All the entrances/gates go to the street/sidewalk. The gates are not there to keep people out, but to keep the kids in, so parents can talk to each other without worrying their kids will be on the street if they don't look for 2 seconds.
This is highly likely a public playground.
I'm not seeing any evidence that it is part of a yard to a private residential property. Although each unit has its own private yard, this playground isn't linked to any of them and all access points are from the street.
This is a typical "semi-detached" property found in the UK. There are two separate properties in the building, joined together. They don't appear much in the USA, where "multi-occupancy" properties are more likely to be apartment blocks and the like, leading to some confusion over what is or isn't "PRP" at times. I think most UK reviewers would class these as PRP, I know I do.

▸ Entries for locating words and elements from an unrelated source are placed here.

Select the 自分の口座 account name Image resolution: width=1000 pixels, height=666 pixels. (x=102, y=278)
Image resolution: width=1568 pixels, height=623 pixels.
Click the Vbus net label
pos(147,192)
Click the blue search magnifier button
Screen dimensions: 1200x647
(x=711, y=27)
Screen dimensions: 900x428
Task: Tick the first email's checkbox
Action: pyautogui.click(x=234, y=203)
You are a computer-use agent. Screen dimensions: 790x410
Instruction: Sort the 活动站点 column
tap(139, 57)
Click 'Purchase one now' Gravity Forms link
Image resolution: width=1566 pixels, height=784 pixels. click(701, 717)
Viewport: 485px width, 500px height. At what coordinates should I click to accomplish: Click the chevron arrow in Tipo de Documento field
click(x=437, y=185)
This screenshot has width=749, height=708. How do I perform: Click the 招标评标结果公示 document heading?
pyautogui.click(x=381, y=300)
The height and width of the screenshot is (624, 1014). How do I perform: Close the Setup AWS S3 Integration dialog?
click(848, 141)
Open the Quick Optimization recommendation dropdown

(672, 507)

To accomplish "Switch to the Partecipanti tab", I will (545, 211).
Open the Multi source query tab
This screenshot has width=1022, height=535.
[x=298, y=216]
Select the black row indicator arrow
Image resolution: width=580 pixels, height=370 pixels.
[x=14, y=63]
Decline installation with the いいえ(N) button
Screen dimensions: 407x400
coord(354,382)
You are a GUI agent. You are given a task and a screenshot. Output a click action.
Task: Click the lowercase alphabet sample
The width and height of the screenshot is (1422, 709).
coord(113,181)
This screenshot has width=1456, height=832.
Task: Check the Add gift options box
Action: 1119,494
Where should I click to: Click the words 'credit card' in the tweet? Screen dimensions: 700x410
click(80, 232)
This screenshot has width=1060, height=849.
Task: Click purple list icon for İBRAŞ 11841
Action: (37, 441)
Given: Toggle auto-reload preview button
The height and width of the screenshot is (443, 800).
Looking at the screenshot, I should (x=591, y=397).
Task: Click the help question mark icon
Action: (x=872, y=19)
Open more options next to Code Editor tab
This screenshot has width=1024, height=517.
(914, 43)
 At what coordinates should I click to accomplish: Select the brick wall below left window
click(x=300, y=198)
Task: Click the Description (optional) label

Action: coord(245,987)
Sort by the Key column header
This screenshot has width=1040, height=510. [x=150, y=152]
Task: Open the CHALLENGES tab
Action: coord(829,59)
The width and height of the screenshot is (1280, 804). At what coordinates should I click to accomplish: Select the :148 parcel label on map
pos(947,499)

@sogNinjaman-ING In the US we call them duplexes. They are a bit more common than you think, but there are definitely more of them in Europe.
Thanks - I always wondered what a "duplex apartment" was. 😀
We have them in Canada as well. Duplexes basically being. Semi detached. You can also find townhouses which are a row of semi-detached but you find them more in urban areas closer to city central areas
A duplex is a split house. One family lives on one side and another family lives on the other. Though in some cases the home may be split along floors. Either way, the two half are not structurally independent from one another. Sometimes, each family owns their half of the building and the land that their half sits on.
I was struggling to figure out what to call them in English too, so I just literally translated it from the Norwegian term and crossed my fingers. Duplex is noted. I wouldn't consider it a single family residence any more than I would consider each appartment in a housing block to be.
But all this is tangential to the original post, I am seeing a lot of confusion and mixing of terms when it comes to playgrounds close to structures people live in and I don't feel it's easy to say which way any such nomination is going to go.
@52cucumbers-ING I think a duplex is actually closer to a single-family home than to an apartment. The difference is that the land that a duplex sits on is nearly always owned by the homeowner(s). In an apartment building or condo the land is mostly or entirely common area. That's true in the US, at least.
A single apartment inside an apartment complex is also single-family private residential property. Just like any house or duplex. objects can only be accepted if they are in common area's inside an apartment complex.
Duplexes usually have no common area's, so they are single-family private residential property.
The playground this thread is about appears to be a separate entity, in a common area. So single-family private residential property does not apply to it.
And I absolutely get that part too. I'm just saying I can see how someone could see that with how that's set up (especially up against the house), and think it's a private yard instead of a public playground.